The late Professor Edward Osei Kwadwo Prempeh was his first academic advisor. “He kept me on in the early stages and encouraged me to stay focused with my studies and assured me that I was no different from my other colleagues in the course/class, and that I will make it.”
Dr. Chris Brown was chair of his dissertation committee. “He was patient with me (even when I took up a job in the course of writing my dissertation), encouraged me to pursue my dissertation while working; challenged me to think deep on the focus of my dissertation, and what contributions I could make to academia. He pushed me to be more original in my thinking of what I wanted to research on. He did get me to move on during some of the most stressful moments in writing the dissertation.”

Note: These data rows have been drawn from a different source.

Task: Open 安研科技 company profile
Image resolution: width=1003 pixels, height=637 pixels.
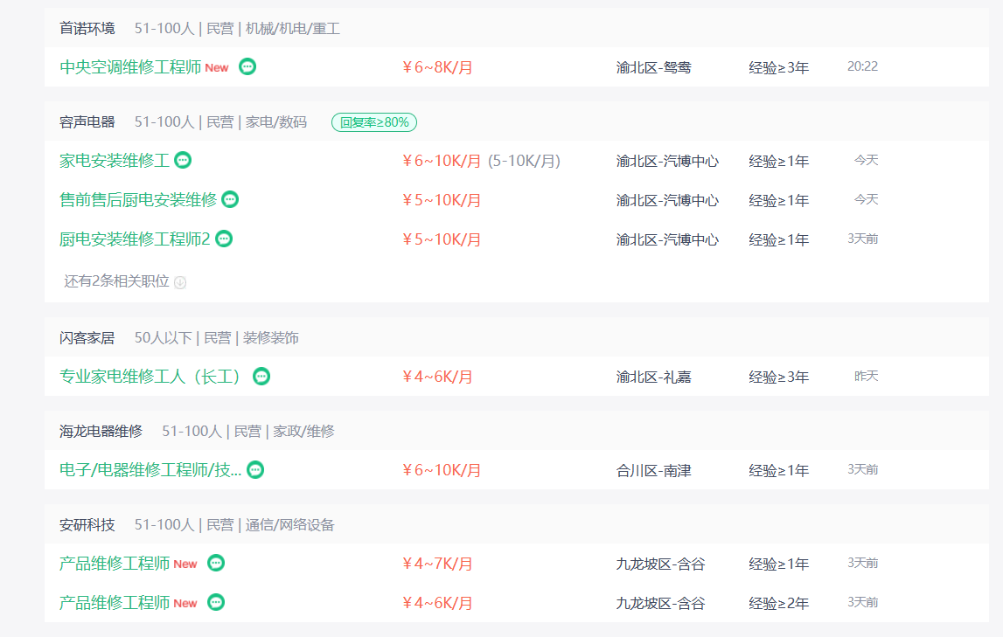Action: click(87, 524)
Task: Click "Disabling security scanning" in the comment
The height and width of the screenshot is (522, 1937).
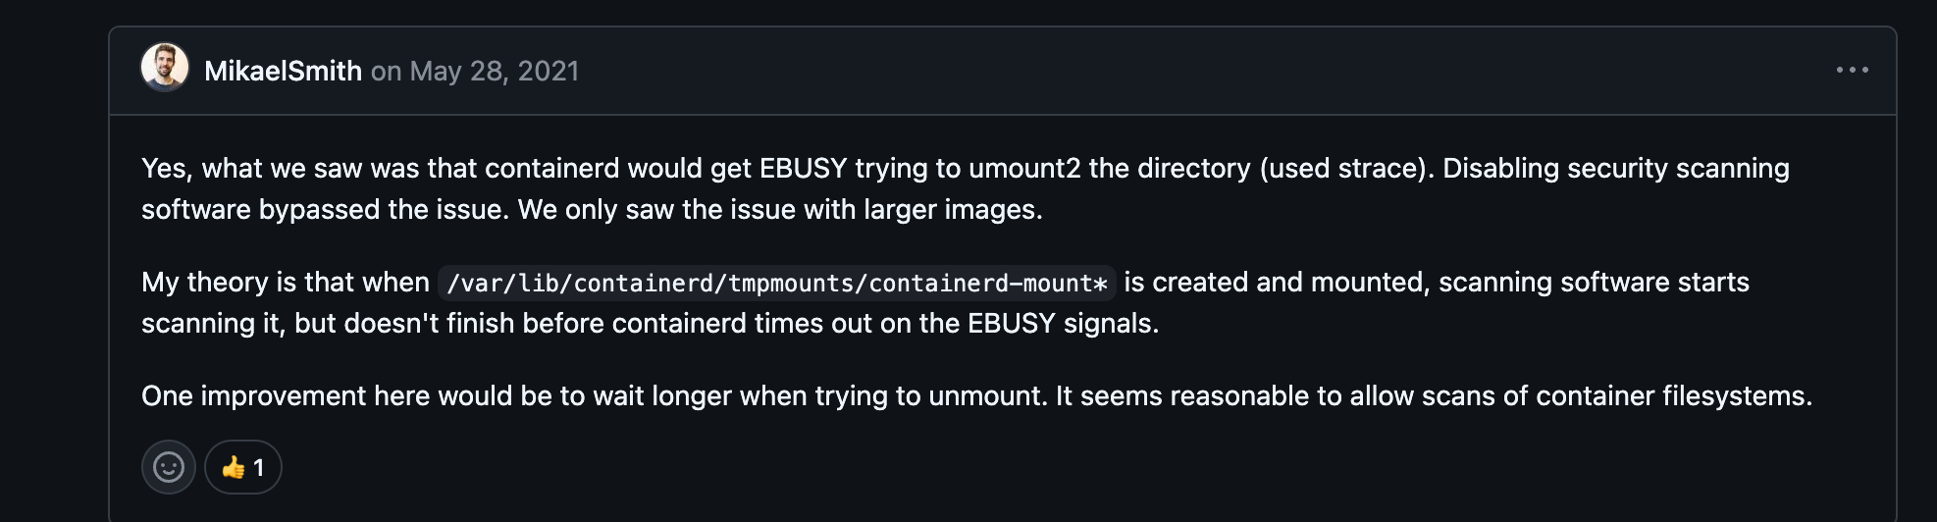Action: point(1615,169)
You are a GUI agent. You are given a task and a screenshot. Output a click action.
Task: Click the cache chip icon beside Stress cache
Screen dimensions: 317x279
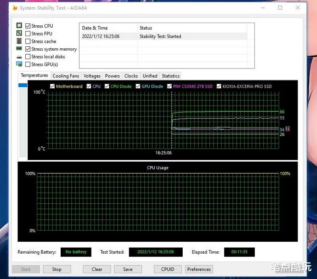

For his thesis, Oduro chose to investigate what informs countries in Africa to adopt truth and reconciliation commissions as a method to address gross violations of human rights. He wanted to understand why and how countries adopt this mechanism and not other options available to them and then draw lessons (good and bad) to inform decisions of new countries that were contemplating adopting this approach.
“I see my successful completion of the PhD studies as a great achievement in my life so far,” shares Oduro. “I belong to a family of nine and I am the first to receive a PhD education. I see this as an honour for myself and for my family.”
For current PhD students seeking employment outside academe, Oduro says: “Preparation is key!! Be prepared!, prepared!!, prepared!!! Know your field and your strength; be expert in one field/area than several. Combine a bit of practical/policy world while in school (of course when you are at stage of close to completing) to expose you to the working world.”